Stored items =
☆ ☆ ☆ ☆ ☆ ☆ ☆
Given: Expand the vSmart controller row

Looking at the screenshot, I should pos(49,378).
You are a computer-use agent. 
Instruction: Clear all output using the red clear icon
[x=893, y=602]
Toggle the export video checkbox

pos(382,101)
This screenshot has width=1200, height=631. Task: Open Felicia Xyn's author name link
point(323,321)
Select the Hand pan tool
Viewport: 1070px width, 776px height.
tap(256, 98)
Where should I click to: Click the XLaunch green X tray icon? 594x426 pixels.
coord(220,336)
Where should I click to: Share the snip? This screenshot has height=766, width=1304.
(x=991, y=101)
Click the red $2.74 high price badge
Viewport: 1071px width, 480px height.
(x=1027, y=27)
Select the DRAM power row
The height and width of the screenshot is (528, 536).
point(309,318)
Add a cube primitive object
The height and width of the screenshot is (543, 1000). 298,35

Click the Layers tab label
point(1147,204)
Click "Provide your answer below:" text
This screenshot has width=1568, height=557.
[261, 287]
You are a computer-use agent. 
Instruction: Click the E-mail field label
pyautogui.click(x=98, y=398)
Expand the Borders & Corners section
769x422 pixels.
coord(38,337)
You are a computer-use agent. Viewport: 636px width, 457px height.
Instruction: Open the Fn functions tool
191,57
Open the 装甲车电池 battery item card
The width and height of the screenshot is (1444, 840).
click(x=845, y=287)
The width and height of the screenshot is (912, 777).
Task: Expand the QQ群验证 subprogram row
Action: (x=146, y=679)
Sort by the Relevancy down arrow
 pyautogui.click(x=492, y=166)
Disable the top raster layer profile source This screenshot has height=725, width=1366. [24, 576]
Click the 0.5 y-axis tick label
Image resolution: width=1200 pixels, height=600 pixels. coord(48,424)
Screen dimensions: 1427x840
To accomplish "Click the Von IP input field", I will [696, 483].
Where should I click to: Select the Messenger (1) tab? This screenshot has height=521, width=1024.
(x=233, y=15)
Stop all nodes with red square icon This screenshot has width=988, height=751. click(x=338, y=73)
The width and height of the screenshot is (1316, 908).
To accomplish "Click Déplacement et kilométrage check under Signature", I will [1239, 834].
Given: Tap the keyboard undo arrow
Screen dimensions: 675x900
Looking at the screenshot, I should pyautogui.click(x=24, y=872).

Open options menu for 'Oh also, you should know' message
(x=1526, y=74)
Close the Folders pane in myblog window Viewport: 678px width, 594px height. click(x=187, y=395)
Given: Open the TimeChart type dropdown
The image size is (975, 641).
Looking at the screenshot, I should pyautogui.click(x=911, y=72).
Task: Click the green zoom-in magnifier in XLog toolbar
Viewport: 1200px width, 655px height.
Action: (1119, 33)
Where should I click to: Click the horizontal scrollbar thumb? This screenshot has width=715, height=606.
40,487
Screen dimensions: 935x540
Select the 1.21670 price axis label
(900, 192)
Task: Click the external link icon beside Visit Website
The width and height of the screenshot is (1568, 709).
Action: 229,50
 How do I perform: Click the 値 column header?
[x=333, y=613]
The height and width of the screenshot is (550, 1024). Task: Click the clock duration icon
☆ ☆ ☆ ☆ ☆ ☆ ☆
Your answer must be an exact copy of all the entries.

Given: Expand the vSmart controller row

Looking at the screenshot, I should pos(49,378).
You are a computer-use agent. 
Instruction: Clear all output using the red clear icon
[x=893, y=602]
Toggle the export video checkbox

pos(382,101)
This screenshot has width=1200, height=631. Task: Open Felicia Xyn's author name link
point(323,321)
Select the Hand pan tool
Viewport: 1070px width, 776px height.
tap(256, 98)
Where should I click to: Click the XLaunch green X tray icon? 594x426 pixels.
coord(220,336)
Where should I click to: Share the snip? This screenshot has height=766, width=1304.
(x=991, y=101)
Click the red $2.74 high price badge
Viewport: 1071px width, 480px height.
(x=1027, y=27)
Select the DRAM power row
The height and width of the screenshot is (528, 536).
point(309,318)
Add a cube primitive object
The height and width of the screenshot is (543, 1000). 298,35

Click the Layers tab label
point(1147,204)
Click "Provide your answer below:" text
This screenshot has width=1568, height=557.
[261, 287]
You are a computer-use agent. 
Instruction: Click the E-mail field label
pyautogui.click(x=98, y=398)
Expand the Borders & Corners section
769x422 pixels.
coord(38,337)
You are a computer-use agent. Viewport: 636px width, 457px height.
Instruction: Open the Fn functions tool
191,57
Open the 装甲车电池 battery item card
The width and height of the screenshot is (1444, 840).
click(x=845, y=287)
The width and height of the screenshot is (912, 777).
Task: Expand the QQ群验证 subprogram row
Action: (x=146, y=679)
Sort by the Relevancy down arrow
 pyautogui.click(x=492, y=166)
Disable the top raster layer profile source This screenshot has height=725, width=1366. [24, 576]
Click the 0.5 y-axis tick label
Image resolution: width=1200 pixels, height=600 pixels. coord(48,424)
Screen dimensions: 1427x840
To accomplish "Click the Von IP input field", I will [696, 483].
Where should I click to: Select the Messenger (1) tab? This screenshot has height=521, width=1024.
(x=233, y=15)
Stop all nodes with red square icon This screenshot has width=988, height=751. click(x=338, y=73)
The width and height of the screenshot is (1316, 908).
To accomplish "Click Déplacement et kilométrage check under Signature", I will [1239, 834].
Given: Tap the keyboard undo arrow
Screen dimensions: 675x900
Looking at the screenshot, I should pyautogui.click(x=24, y=872).

Open options menu for 'Oh also, you should know' message
(x=1526, y=74)
Close the Folders pane in myblog window Viewport: 678px width, 594px height. click(x=187, y=395)
Given: Open the TimeChart type dropdown
The image size is (975, 641).
Looking at the screenshot, I should pyautogui.click(x=911, y=72).
Task: Click the green zoom-in magnifier in XLog toolbar
Viewport: 1200px width, 655px height.
Action: (1119, 33)
Where should I click to: Click the horizontal scrollbar thumb? This screenshot has width=715, height=606.
40,487
Screen dimensions: 935x540
Select the 1.21670 price axis label
(900, 192)
Task: Click the external link icon beside Visit Website
The width and height of the screenshot is (1568, 709).
Action: 229,50
 How do I perform: Click the 値 column header?
[x=333, y=613]
The height and width of the screenshot is (550, 1024). Task: Click the clock duration icon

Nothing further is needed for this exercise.